■ Work to be completed
Copy the lines below that contain "computer".

■ Data for analysis

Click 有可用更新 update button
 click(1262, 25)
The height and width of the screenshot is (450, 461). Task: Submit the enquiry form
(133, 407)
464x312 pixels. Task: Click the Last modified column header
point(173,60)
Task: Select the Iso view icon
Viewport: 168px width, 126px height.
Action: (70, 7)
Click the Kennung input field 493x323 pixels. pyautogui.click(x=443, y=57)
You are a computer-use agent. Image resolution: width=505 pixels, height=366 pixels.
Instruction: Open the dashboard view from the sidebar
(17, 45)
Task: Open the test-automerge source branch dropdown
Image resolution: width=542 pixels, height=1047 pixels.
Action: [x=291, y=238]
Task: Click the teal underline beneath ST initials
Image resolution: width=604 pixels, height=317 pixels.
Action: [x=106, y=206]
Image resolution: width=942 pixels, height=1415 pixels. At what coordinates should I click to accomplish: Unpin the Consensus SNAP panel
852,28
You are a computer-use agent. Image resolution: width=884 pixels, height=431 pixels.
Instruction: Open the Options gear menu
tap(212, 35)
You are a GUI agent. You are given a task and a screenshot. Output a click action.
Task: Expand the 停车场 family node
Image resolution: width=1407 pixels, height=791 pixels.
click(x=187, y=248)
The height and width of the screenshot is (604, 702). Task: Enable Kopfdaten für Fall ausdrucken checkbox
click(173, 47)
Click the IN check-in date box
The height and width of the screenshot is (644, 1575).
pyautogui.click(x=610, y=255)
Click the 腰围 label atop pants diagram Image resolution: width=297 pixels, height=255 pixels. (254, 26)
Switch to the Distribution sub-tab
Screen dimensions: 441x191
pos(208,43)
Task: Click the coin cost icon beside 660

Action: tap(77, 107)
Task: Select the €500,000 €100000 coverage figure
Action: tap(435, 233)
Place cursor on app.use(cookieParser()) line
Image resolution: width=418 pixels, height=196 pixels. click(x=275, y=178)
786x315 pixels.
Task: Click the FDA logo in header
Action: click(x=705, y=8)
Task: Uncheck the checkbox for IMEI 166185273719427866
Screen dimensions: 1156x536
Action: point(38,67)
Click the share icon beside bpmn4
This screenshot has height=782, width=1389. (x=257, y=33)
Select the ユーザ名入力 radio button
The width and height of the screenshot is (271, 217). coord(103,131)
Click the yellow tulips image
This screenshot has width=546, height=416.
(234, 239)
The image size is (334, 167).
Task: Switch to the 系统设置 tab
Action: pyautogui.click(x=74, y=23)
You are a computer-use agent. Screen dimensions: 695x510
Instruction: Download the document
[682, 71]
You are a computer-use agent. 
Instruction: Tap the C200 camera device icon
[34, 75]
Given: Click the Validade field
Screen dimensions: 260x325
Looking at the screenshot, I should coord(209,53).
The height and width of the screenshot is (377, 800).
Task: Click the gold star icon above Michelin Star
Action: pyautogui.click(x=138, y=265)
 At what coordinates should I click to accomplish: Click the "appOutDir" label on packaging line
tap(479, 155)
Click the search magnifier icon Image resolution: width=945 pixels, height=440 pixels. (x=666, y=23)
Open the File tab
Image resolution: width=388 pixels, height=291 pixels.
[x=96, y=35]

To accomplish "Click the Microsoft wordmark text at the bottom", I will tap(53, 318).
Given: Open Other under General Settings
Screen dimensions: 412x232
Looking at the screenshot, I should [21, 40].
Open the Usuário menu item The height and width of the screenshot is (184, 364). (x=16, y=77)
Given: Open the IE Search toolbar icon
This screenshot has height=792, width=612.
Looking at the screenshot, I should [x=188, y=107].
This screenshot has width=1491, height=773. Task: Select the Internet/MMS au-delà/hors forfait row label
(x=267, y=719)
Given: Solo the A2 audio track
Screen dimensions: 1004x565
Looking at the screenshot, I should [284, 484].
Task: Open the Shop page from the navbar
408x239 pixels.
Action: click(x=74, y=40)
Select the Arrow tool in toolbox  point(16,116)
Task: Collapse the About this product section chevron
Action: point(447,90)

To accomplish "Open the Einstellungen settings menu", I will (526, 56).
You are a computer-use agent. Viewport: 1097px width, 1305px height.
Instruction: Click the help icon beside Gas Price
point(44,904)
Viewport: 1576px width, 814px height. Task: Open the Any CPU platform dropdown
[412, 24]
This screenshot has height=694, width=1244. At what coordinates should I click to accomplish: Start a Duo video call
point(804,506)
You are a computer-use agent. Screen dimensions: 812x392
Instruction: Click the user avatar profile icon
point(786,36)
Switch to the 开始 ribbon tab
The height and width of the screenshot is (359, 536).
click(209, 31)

■ Exercise response
You are a computer-use agent. Image resolution: width=505 pixels, height=366 pixels.
You are a computer-use agent. Image resolution: width=884 pixels, height=431 pixels.
You are a computer-use agent. Screen dimensions: 695x510
You are a computer-use agent. 
You are a computer-use agent. Viewport: 1097px width, 1305px height.
You are a computer-use agent. Screen dimensions: 812x392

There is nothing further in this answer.